En outre, le gouvernement fédéral conteste la méthode de calcul des provinces et soutient qu’il défraie déjà 35 % des coûts si l’on tient compte des points d’impôts qui leur ont été transférés dans les années 1970.

Des sources fédérales jointes par La Presse ont aussi refusé de donner même un ordre de grandeur de l’effort financier qu’Ottawa est prêt à consentir. Visiblement, cette stratégie vise à s’assurer que le gouvernement fédéral ne prêtera pas le flanc aux critiques des premiers ministres avant la tenue de la rencontre.

« On a un ordre de grandeur en tête », s’est borné à dire une source fédérale, refusant du même souffle de donner plus de détails.

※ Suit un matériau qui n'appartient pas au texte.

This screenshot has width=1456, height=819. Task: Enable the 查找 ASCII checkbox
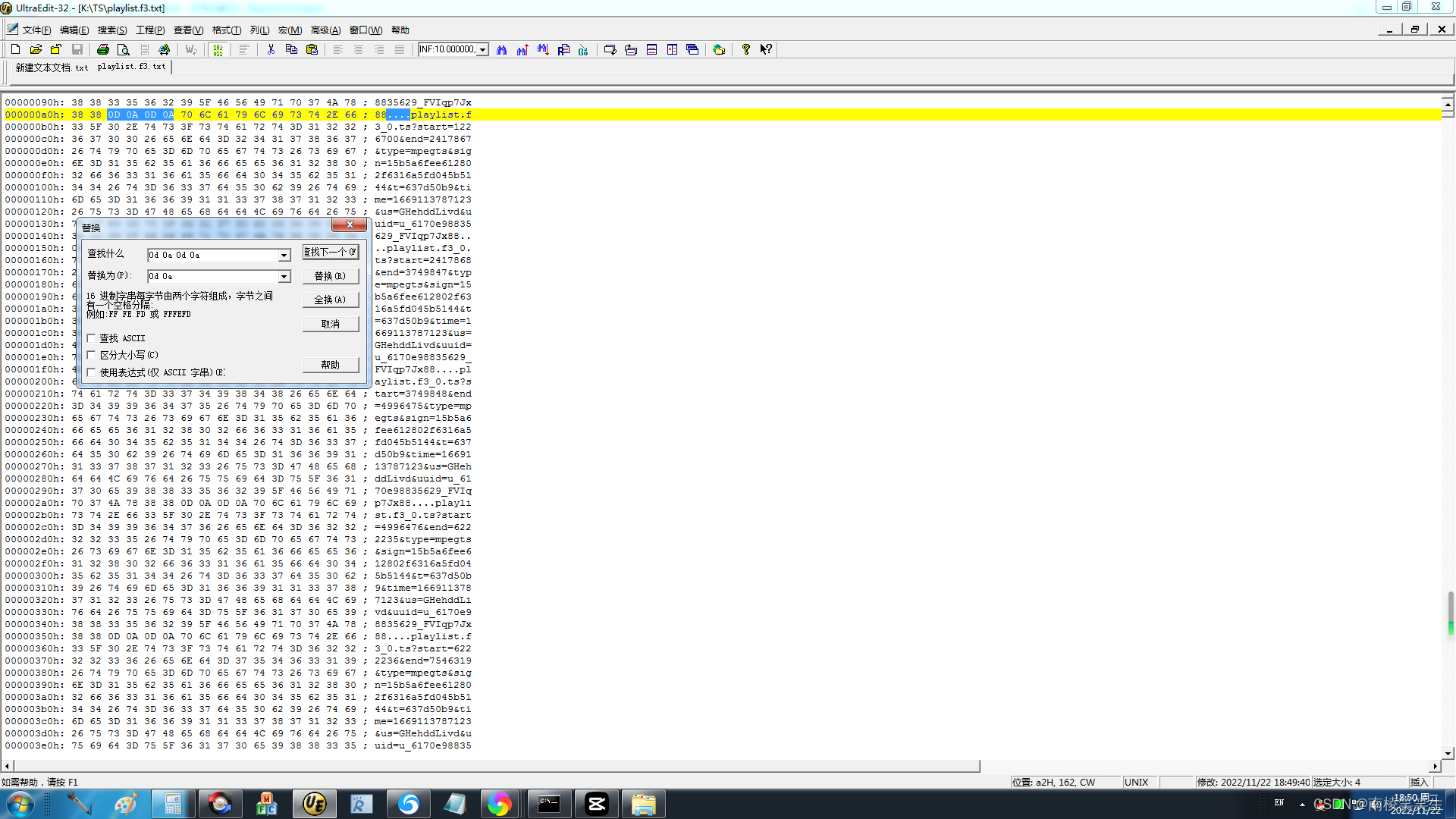pyautogui.click(x=92, y=338)
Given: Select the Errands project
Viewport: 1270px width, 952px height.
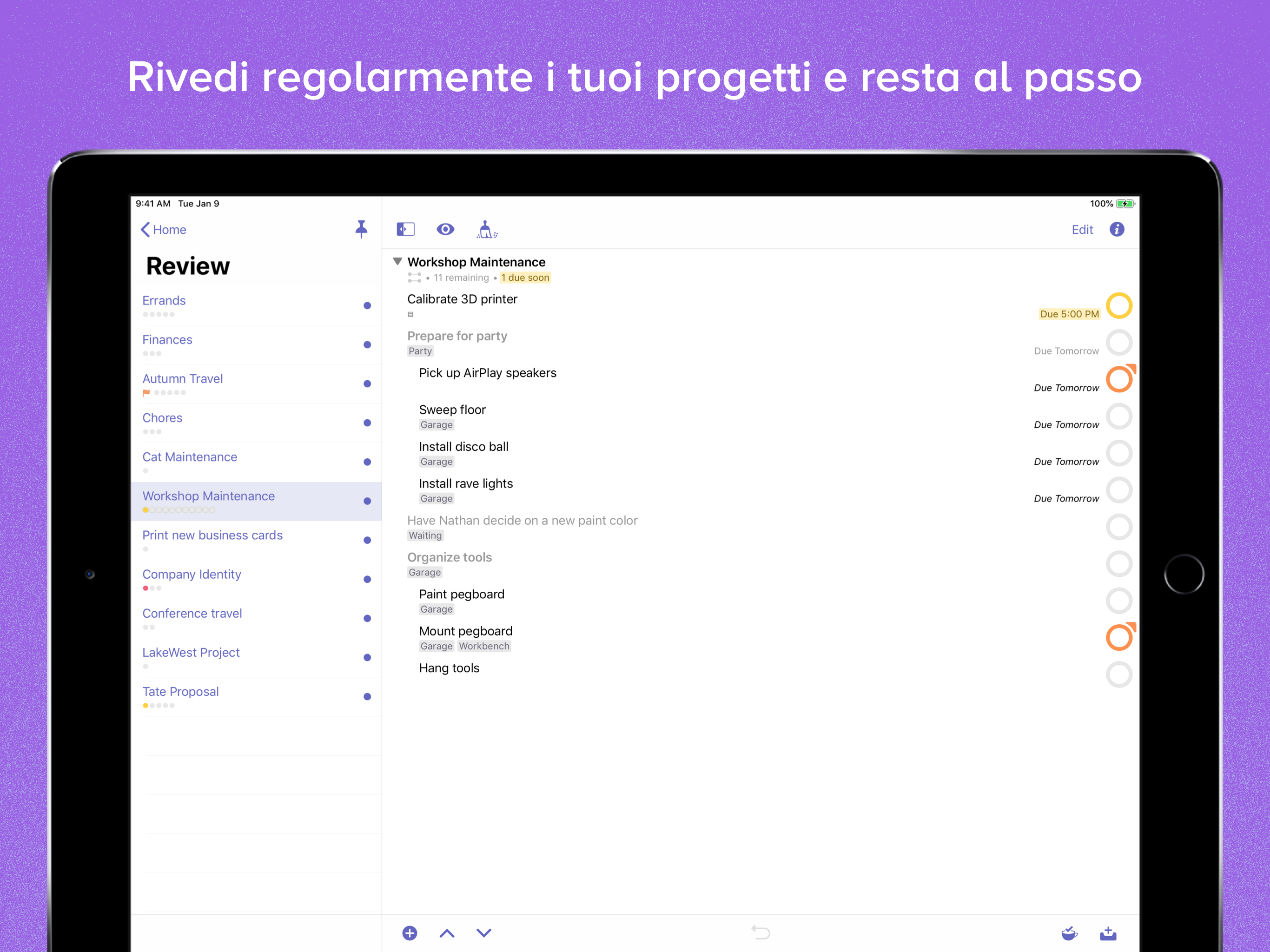Looking at the screenshot, I should 164,300.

Cela dit, l’entente que souhaite conclure Ottawa sera d’une durée de 10 ans. Cette entente pourra être réévaluée après cinq ans afin de tenir compte des changements démographiques et d’ajuster les montants si cela s’avère nécessaire.

Parallèlement, Ottawa entend signer des accords bilatéraux avec chacune des provinces afin de tenir compte de leurs besoins. Elles pourraient ainsi utiliser cet argent pour leurs priorités respectives en matière de soins de santé, comme la santé mentale, les soins primaires, ou encore s’attaquer plus rapidement à la liste d’attente en chirurgie.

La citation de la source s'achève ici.